** Exercise brief **
Rewrite every line of the data below as a Markdown table with two columns, "Row" for the row number and "Line" for the line itself. Leave out the blank lines.
--- Start of Dataset excerpts ---
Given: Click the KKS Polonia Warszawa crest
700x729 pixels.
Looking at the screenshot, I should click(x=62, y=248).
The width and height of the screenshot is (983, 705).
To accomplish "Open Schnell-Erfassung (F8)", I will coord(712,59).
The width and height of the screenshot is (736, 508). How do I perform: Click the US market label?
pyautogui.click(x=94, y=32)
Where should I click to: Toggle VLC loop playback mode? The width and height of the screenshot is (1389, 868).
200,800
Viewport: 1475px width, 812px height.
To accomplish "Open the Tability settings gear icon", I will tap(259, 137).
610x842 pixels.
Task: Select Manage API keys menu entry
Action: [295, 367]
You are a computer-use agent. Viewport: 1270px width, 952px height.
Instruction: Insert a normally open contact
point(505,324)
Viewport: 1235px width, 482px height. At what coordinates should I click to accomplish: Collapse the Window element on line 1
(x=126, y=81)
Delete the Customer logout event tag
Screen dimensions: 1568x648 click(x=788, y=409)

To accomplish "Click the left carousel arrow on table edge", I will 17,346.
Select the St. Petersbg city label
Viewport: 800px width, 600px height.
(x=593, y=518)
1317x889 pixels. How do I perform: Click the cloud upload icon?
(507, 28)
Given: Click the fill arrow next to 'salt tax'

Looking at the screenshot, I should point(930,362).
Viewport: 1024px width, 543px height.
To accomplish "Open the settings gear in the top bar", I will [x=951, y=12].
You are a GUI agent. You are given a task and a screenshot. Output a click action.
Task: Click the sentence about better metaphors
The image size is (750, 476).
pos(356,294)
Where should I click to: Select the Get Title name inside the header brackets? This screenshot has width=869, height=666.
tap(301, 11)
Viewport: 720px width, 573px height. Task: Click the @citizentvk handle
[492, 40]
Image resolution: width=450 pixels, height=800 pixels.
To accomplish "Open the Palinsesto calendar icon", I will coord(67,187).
--- End of Dataset excerpts ---
** Full solution **
| Row | Line |
|---|---|
| 1 | Given: Click the KKS Polonia Warszawa crest |
| 2 | 700x729 pixels. |
| 3 | Looking at the screenshot, I should click(x=62, y=248). |
| 4 | The width and height of the screenshot is (983, 705). |
| 5 | To accomplish "Open Schnell-Erfassung (F8)", I will coord(712,59). |
| 6 | The width and height of the screenshot is (736, 508). How do I perform: Click the US market label? |
| 7 | pyautogui.click(x=94, y=32) |
| 8 | Where should I click to: Toggle VLC loop playback mode? The width and height of the screenshot is (1389, 868). |
| 9 | 200,800 |
| 10 | Viewport: 1475px width, 812px height. |
| 11 | To accomplish "Open the Tability settings gear icon", I will tap(259, 137). |
| 12 | 610x842 pixels. |
| 13 | Task: Select Manage API keys menu entry |
| 14 | Action: [295, 367] |
| 15 | You are a computer-use agent. Viewport: 1270px width, 952px height. |
| 16 | Instruction: Insert a normally open contact |
| 17 | point(505,324) |
| 18 | Viewport: 1235px width, 482px height. At what coordinates should I click to accomplish: Collapse the Window element on line 1 |
| 19 | (x=126, y=81) |
| 20 | Delete the Customer logout event tag |
| 21 | Screen dimensions: 1568x648 click(x=788, y=409) |
| 22 | To accomplish "Click the left carousel arrow on table edge", I will 17,346. |
| 23 | Select the St. Petersbg city label |
| 24 | Viewport: 800px width, 600px height. |
| 25 | (x=593, y=518) |
| 26 | 1317x889 pixels. How do I perform: Click the cloud upload icon? |
| 27 | (507, 28) |
| 28 | Given: Click the fill arrow next to 'salt tax' |
| 29 | Looking at the screenshot, I should point(930,362). |
| 30 | Viewport: 1024px width, 543px height. |
| 31 | To accomplish "Open the settings gear in the top bar", I will [x=951, y=12]. |
| 32 | You are a GUI agent. You are given a task and a screenshot. Output a click action. |
| 33 | Task: Click the sentence about better metaphors |
| 34 | The image size is (750, 476). |
| 35 | pos(356,294) |
| 36 | Where should I click to: Select the Get Title name inside the header brackets? This screenshot has width=869, height=666. |
| 37 | tap(301, 11) |
| 38 | Viewport: 720px width, 573px height. Task: Click the @citizentvk handle |
| 39 | [492, 40] |
| 40 | Image resolution: width=450 pixels, height=800 pixels. |
| 41 | To accomplish "Open the Palinsesto calendar icon", I will coord(67,187). |